“Le Maître et Marguerite”, un merveilleux chaos à la Tempête
Feu d’artifice littéraire, Le Maître et Marguerite de Mikhaïl Boulgakov est adapté et mis en scène par Igor Mendjisky qui en restitue le foisonnement et la sublime folie avec une troupe enflammée.
Pour ce prodigieux tourbillon, la compagnie Les Sans Cou s’investit avec un sens du burlesque et de l’onirisme qui emporte le public. Celui-ci est d’ailleurs quelquefois sollicité et les quelques allers et retours entre la salle et le plateau rajoutent un cocasse brouillage des pistes entre réalité et fiction. Sur la scène présentée comme un ring cadré de néons et délimité par des gradins tri-frontaux, les comédiens endossent avec une énergie sans faille des rôles démesurés allant du diable à Ponce Pilate, d’un gros chat qui parle à la frêle Marguerite, l’amante pure et passionnée, en passant par des artistes enfermés dans des asiles et des médecins qui ont subrepticement quelque chose à voir avec la dictature soviétique.
La fresque théâtrale particulièrement bien rythmée parvient à reproduire l’univers de Boulgakov qui écrivit son roman de 1928 à 1940 tout en sachant que la censure de son pays entraverait la publication.

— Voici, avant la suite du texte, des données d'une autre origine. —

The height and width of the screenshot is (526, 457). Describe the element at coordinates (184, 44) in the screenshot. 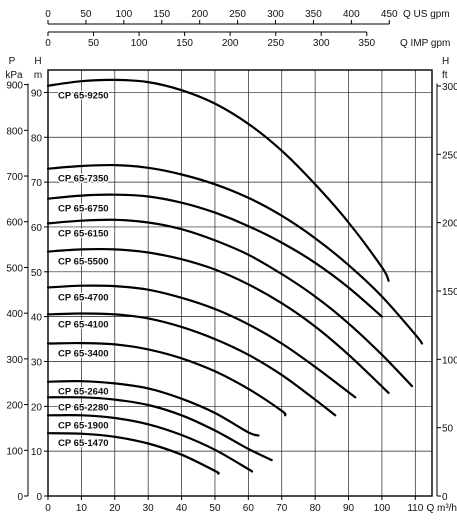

Pour vaincre les interdits et passer outre les barrières du régime, le romancier s’est frayé un chemin grâce à une imagination décuplée et un sens de la fusion entre fantasmes et réel portée à un sommet. Théâtraliser une œuvre aussi enfiévrée requiert une adresse particulière dont le metteur en scène fait preuve à travers une palette de couleurs enivrante. Avec peu d’accessoires mais un écran en fond de scène judicieusement utilisé, des musiques classiques et contemporaines, et surtout des mouvements et des jeux de comédiens au tempo inventif et captivant, la gageure est relevée avec brio.
Que ce soient Jésus et Ponce Pilate qui manient la langue araméenne ou des amoureux qui déclinent leurs désirs en russe, les registres se croisent avec brio. Un directeur de théâtre en panique, des hommes à la plage auxquels le diable rend visite, une infirmière sournoise, une sorcière irrésistible, un magicien justicier, les personnages que l’on rencontre sont nombreux et tous se croisent dans des récits qui s’emboîtent, des époques qui se juxtaposent et un dérèglement du temps qui embarque le spectateur entre monde démoniaque et tentative idyllique. L’amour, le bien et le mal, la réalité de l’existence ou du néant, et surtout l’incroyable défi posé par l’art sont tour à tour explorés et brassés par des comédiens formidablement à la hauteur de cet univers carnavalesque, tragique, sublime et apocalyptique.